**How to complete this task**
Nothing is needed except the lines below that run from the one with "How do I perform: Click the ACS URL label?" through the one with "Image resolution: width=1000", repeated exactly.

Data entries
:::::

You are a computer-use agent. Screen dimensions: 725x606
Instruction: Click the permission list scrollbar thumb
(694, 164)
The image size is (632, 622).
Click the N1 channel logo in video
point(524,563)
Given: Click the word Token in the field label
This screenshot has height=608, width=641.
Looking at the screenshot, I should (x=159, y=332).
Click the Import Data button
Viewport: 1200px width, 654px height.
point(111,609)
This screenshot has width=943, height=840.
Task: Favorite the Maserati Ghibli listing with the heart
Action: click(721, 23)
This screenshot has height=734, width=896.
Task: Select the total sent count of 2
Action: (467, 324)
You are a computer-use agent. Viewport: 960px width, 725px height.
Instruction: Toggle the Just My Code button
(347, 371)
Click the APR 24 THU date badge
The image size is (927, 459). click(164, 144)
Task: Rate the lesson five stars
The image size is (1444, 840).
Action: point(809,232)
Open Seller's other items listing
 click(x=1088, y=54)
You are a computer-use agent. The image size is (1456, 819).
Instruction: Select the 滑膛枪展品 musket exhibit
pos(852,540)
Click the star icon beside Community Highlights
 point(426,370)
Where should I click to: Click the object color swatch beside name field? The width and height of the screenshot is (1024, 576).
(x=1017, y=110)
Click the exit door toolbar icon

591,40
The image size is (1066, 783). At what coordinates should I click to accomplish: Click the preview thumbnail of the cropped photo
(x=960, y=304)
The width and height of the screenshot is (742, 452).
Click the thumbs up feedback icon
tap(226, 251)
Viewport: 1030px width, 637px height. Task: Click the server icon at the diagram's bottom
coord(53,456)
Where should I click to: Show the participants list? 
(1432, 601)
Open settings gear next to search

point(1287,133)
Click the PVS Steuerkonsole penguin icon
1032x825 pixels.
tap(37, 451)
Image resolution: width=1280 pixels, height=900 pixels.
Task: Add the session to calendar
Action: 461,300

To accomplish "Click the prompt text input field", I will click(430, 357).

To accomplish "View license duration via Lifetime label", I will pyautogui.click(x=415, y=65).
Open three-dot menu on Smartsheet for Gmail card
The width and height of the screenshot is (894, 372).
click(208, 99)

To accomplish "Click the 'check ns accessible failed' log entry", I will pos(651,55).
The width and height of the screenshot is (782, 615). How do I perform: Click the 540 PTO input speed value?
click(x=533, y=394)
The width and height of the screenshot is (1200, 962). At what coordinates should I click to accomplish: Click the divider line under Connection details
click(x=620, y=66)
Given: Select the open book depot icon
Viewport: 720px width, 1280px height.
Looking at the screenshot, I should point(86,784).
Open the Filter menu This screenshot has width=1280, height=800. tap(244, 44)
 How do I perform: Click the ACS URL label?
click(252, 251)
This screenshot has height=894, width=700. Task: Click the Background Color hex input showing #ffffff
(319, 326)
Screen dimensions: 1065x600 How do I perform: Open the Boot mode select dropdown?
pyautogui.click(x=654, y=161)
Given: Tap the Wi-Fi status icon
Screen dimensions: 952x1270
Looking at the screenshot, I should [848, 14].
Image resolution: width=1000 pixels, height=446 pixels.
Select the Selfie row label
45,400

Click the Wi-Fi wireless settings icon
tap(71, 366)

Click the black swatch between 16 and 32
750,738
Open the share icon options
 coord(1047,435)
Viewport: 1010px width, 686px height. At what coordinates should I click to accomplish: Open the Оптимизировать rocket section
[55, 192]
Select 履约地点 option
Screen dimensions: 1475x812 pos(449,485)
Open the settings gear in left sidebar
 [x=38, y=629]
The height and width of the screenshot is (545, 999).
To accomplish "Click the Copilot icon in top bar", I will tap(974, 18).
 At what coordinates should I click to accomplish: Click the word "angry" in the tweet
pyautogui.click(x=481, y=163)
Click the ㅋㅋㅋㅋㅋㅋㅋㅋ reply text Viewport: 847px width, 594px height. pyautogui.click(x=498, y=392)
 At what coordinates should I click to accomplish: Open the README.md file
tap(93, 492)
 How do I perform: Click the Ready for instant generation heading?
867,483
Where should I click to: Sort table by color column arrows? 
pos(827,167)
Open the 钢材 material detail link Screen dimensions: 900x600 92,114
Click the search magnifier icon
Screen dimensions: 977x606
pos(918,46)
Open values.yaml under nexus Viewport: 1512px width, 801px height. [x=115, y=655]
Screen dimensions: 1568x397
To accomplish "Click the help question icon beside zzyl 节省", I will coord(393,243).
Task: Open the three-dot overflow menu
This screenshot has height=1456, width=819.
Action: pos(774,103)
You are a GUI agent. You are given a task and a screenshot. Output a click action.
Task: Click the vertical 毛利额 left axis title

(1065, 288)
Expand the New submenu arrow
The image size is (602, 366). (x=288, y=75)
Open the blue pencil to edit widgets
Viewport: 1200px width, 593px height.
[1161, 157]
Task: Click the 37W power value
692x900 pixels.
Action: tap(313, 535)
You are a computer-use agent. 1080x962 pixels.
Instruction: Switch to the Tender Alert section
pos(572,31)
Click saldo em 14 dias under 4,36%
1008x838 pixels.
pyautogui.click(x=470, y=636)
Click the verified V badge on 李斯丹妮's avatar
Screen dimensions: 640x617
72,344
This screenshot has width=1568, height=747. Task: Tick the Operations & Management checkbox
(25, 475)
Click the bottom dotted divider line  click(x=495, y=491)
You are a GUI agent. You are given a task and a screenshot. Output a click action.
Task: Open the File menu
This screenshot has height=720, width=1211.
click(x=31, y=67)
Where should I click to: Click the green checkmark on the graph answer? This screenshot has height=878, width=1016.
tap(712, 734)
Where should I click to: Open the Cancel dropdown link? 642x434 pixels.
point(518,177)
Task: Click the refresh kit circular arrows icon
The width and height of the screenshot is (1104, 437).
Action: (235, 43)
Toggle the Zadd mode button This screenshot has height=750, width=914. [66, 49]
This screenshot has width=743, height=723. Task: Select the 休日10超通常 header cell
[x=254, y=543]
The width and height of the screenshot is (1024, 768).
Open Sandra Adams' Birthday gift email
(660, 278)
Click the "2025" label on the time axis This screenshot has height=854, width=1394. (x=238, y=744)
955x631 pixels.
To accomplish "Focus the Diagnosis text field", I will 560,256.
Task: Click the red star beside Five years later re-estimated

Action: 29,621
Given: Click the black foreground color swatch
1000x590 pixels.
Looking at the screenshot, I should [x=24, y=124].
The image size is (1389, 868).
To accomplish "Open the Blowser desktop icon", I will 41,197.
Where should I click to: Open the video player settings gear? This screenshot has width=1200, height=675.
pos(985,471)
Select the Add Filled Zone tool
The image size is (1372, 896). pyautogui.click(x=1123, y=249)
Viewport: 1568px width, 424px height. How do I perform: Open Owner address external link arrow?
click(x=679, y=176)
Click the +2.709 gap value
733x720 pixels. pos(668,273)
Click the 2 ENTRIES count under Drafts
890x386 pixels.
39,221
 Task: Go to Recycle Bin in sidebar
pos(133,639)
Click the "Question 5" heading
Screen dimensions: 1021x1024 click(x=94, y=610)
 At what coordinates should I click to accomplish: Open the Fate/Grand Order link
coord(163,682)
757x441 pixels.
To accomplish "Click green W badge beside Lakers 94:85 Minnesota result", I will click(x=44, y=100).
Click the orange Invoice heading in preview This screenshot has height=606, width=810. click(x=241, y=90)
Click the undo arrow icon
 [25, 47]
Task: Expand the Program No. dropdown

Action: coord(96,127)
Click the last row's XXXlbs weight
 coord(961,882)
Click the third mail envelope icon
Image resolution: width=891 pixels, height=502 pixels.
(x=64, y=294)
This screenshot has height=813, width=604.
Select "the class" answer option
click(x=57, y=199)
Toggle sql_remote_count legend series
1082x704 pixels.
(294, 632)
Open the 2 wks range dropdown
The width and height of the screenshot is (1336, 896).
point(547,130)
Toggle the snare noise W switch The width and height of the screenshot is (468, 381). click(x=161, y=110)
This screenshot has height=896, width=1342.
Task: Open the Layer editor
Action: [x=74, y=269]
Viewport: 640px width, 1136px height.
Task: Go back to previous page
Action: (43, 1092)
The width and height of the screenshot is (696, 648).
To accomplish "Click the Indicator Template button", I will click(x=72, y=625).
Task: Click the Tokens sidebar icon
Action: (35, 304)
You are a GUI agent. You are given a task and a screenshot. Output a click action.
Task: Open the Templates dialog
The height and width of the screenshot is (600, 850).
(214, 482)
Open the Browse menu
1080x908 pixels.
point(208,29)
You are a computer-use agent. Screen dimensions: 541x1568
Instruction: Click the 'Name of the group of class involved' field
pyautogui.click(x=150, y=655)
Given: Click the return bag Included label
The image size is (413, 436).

:::::

**Solution for this exercise**
 How do I perform: Click the ACS URL label?
click(252, 251)
This screenshot has height=894, width=700. Task: Click the Background Color hex input showing #ffffff
(319, 326)
Screen dimensions: 1065x600 How do I perform: Open the Boot mode select dropdown?
pyautogui.click(x=654, y=161)
Given: Tap the Wi-Fi status icon
Screen dimensions: 952x1270
Looking at the screenshot, I should [848, 14].
Image resolution: width=1000 pixels, height=446 pixels.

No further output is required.